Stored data
== == ==

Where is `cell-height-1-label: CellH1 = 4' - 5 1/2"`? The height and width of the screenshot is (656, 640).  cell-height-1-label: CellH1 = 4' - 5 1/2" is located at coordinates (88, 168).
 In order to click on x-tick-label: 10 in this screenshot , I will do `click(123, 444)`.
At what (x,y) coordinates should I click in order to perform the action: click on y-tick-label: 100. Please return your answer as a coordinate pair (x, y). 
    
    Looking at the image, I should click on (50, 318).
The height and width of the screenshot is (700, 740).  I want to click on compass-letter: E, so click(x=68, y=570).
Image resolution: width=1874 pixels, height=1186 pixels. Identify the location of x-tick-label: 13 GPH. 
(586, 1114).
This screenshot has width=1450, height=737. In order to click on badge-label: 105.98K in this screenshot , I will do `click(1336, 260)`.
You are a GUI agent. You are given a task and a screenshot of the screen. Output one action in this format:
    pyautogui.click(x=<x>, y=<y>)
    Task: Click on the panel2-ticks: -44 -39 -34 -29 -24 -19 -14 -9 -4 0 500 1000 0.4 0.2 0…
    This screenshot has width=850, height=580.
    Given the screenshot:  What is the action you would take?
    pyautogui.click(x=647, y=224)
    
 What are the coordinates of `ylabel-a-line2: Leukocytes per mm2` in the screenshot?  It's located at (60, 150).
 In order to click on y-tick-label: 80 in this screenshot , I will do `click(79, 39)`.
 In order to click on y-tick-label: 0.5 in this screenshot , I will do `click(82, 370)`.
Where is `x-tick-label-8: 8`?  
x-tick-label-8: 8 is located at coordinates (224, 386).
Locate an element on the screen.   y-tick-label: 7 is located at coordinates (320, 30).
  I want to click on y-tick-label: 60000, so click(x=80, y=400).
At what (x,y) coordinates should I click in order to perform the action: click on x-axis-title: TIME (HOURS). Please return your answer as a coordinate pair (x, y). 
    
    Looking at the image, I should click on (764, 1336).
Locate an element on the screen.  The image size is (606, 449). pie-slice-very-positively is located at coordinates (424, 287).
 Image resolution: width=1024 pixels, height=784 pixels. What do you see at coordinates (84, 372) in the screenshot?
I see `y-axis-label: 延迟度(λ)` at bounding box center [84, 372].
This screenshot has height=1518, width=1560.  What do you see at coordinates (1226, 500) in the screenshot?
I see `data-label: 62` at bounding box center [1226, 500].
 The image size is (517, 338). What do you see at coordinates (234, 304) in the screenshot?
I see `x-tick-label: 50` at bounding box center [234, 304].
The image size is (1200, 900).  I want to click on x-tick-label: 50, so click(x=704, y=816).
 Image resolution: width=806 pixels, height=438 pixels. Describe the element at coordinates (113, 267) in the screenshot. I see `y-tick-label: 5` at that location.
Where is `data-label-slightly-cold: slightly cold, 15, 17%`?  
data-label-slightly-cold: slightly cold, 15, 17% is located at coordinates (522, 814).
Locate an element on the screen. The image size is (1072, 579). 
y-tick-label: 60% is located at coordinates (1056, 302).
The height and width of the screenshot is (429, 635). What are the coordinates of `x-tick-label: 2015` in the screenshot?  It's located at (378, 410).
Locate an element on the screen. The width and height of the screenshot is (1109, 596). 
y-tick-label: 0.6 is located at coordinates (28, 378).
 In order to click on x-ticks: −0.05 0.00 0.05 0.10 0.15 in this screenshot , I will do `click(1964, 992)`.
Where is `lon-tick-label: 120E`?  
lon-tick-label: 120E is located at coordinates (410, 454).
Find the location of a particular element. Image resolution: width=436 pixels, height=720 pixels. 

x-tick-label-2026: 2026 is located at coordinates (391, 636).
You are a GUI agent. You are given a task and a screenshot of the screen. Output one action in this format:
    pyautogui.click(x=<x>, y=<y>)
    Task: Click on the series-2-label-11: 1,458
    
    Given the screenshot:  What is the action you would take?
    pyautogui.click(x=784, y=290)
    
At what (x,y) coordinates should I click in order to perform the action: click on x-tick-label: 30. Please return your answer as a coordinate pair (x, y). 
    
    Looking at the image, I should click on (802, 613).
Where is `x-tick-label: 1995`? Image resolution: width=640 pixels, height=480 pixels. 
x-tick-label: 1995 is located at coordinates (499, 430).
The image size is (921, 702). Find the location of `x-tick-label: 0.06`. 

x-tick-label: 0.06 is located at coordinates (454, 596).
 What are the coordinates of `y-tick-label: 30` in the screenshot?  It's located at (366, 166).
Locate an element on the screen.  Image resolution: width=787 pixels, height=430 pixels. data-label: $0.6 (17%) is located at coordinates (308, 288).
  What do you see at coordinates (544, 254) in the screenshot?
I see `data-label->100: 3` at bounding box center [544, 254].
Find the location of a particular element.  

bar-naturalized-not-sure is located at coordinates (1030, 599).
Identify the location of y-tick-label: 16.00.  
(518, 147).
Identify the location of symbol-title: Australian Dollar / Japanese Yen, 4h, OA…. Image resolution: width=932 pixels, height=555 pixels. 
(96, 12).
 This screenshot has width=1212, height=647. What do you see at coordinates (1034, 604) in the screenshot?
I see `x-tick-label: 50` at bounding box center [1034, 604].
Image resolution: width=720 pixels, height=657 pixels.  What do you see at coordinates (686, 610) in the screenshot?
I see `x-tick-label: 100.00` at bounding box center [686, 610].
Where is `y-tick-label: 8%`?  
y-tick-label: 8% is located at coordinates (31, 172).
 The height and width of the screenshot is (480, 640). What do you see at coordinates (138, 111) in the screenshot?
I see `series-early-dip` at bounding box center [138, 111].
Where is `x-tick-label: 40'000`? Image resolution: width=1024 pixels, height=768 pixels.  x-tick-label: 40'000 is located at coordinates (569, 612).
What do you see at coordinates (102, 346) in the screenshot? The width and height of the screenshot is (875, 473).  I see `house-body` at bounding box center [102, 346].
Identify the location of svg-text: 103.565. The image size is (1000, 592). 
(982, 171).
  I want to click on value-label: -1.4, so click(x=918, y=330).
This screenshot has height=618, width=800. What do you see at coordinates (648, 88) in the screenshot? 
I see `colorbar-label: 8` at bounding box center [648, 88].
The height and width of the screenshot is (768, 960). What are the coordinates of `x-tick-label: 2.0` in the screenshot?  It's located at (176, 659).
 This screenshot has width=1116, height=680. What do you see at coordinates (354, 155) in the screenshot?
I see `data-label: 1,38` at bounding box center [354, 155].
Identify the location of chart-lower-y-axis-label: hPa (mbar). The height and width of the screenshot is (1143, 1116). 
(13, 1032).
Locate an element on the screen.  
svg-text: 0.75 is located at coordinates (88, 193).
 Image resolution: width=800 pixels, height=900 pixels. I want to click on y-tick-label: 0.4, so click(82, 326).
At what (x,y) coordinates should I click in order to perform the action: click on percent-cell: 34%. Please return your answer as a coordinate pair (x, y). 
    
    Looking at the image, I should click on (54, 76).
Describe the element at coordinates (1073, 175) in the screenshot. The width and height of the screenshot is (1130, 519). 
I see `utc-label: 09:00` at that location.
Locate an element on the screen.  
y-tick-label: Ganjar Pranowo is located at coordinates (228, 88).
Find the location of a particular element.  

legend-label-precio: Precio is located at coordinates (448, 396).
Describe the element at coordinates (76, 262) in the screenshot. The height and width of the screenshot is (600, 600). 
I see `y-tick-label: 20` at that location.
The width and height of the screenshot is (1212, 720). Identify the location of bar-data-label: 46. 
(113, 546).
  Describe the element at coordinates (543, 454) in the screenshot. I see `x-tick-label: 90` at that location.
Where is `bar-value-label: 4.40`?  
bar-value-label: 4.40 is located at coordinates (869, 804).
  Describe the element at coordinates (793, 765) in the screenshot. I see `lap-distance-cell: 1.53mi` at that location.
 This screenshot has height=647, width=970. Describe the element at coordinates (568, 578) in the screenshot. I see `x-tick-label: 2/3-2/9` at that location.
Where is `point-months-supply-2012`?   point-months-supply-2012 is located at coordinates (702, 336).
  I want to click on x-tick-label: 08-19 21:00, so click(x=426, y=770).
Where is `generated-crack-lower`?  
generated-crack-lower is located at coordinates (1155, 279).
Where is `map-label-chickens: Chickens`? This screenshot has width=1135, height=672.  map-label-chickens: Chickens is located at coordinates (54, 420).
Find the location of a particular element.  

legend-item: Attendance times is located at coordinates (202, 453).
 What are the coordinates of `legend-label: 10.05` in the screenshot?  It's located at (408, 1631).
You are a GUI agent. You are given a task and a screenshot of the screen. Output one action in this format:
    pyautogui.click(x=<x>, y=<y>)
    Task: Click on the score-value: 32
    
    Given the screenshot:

== == ==

_Exercise brief_
Arrange the lines from the one containing "Find the location of a particular element. Image" through the one containing "x-tick-label-2026: 2026 is" as a JSON list of strings, one string per line, with both end lines included and blank lines omitted.

_Completed task_
[
  "Find the location of a particular element. Image resolution: width=436 pixels, height=720 pixels. ",
  "x-tick-label-2026: 2026 is located at coordinates (391, 636)."
]